___ GIVEN ENTRIES ___
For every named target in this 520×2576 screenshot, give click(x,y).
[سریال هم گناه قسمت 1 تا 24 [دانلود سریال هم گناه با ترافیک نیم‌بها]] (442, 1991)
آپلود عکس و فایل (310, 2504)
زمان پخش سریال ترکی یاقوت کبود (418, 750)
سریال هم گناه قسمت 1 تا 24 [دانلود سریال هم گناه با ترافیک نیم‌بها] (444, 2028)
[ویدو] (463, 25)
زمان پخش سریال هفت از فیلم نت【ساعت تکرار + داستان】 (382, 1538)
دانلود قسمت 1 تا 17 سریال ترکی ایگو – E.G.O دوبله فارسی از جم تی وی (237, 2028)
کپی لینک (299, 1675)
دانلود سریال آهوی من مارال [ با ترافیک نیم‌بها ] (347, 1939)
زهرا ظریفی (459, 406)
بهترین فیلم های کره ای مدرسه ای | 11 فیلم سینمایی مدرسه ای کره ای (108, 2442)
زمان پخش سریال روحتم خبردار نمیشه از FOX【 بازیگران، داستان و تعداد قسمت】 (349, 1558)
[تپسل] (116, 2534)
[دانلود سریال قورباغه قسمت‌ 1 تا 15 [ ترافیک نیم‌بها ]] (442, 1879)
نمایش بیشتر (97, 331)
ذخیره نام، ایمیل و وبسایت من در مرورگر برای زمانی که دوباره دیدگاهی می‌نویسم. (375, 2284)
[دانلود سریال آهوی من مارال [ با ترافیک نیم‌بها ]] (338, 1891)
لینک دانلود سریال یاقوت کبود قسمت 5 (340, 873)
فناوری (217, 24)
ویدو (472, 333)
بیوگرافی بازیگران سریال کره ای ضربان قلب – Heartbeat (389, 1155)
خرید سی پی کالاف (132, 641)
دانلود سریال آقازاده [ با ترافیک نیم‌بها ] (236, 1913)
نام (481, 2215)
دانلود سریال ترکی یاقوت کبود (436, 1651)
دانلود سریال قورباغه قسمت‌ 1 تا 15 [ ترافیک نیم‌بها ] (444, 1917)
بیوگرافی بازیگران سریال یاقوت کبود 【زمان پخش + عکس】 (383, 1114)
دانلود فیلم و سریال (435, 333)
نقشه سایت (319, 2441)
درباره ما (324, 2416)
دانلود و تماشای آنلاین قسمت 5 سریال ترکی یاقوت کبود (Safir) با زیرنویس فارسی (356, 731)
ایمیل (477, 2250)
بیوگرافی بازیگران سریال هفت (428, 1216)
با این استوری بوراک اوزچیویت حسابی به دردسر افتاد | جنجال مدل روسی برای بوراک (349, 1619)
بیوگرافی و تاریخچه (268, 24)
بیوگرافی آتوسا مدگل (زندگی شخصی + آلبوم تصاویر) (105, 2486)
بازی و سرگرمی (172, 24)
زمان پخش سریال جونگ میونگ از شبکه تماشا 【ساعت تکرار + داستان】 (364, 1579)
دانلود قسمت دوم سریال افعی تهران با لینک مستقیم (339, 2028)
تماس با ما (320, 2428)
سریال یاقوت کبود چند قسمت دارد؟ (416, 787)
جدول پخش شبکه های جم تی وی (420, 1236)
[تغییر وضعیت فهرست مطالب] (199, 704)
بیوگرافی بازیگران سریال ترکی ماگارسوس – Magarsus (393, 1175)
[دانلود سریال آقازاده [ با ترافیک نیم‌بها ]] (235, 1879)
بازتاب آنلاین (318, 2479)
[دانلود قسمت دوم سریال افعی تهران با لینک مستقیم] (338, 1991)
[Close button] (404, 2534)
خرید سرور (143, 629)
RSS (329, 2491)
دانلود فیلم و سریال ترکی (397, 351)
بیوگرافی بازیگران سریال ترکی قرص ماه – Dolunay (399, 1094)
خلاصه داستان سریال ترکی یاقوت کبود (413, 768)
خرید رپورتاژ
___
*PROMPT*
Please set down, with no changes, the line that contains "بیوگرافی بازیگران سریال ترکی ماگارسوس" and all the lines after it until the entries end; write nothing besides them.

*COMPLETED EXERCISE*
بیوگرافی بازیگران سریال ترکی ماگارسوس – Magarsus (393, 1175)
[دانلود سریال آقازاده [ با ترافیک نیم‌بها ]] (235, 1879)
بازتاب آنلاین (318, 2479)
[دانلود قسمت دوم سریال افعی تهران با لینک مستقیم] (338, 1991)
[Close button] (404, 2534)
خرید سرور (143, 629)
RSS (329, 2491)
دانلود فیلم و سریال ترکی (397, 351)
بیوگرافی بازیگران سریال ترکی قرص ماه – Dolunay (399, 1094)
خلاصه داستان سریال ترکی یاقوت کبود (413, 768)
خرید رپورتاژ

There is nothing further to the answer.